**WRITTEN EXERCISE**
Could you edit the part of the items that opens with the line containing "Open the Biblioteca top menu link" and closes with the line containing "Looking at the screenshot, I should point(945,156).", so that "Toggle" becomes "Switch" and nothing else changes? Return only those lines.

**MATERIAL FOR THE TASK**

[start]

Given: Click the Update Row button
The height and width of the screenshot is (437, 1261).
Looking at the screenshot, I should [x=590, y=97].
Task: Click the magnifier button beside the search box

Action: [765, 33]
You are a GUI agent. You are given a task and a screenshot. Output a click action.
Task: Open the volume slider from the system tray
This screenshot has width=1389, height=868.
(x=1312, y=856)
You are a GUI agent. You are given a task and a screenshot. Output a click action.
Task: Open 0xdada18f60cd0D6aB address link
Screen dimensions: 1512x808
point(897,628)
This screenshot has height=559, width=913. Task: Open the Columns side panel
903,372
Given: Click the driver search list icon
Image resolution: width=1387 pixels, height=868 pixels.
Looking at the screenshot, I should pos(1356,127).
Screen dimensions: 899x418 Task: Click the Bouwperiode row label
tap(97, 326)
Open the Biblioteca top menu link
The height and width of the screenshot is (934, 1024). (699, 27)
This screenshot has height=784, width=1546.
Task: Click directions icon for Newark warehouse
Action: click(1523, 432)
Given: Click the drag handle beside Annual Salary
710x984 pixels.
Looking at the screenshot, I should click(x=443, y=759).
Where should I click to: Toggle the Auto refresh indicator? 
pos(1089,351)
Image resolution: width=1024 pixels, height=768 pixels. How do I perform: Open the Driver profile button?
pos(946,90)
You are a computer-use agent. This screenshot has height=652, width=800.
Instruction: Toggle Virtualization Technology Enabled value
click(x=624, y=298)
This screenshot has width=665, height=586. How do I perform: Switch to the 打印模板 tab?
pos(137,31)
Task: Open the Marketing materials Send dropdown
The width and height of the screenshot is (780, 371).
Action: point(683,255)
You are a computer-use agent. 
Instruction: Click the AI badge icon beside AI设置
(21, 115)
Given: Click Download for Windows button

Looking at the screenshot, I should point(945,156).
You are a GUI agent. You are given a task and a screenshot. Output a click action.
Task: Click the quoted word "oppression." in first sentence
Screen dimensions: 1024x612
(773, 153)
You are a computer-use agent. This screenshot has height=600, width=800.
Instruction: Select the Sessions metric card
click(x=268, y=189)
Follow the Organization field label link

[end]

**WRITTEN SOLUTION**
Open the Biblioteca top menu link
The height and width of the screenshot is (934, 1024). (699, 27)
This screenshot has height=784, width=1546.
Task: Click directions icon for Newark warehouse
Action: click(1523, 432)
Given: Click the drag handle beside Annual Salary
710x984 pixels.
Looking at the screenshot, I should click(x=443, y=759).
Where should I click to: Switch the Auto refresh indicator? 
pos(1089,351)
Image resolution: width=1024 pixels, height=768 pixels. How do I perform: Open the Driver profile button?
pos(946,90)
You are a computer-use agent. This screenshot has height=652, width=800.
Instruction: Switch Virtualization Technology Enabled value
click(x=624, y=298)
This screenshot has width=665, height=586. How do I perform: Switch to the 打印模板 tab?
pos(137,31)
Task: Open the Marketing materials Send dropdown
The width and height of the screenshot is (780, 371).
Action: point(683,255)
You are a computer-use agent. 
Instruction: Click the AI badge icon beside AI设置
(21, 115)
Given: Click Download for Windows button

Looking at the screenshot, I should point(945,156).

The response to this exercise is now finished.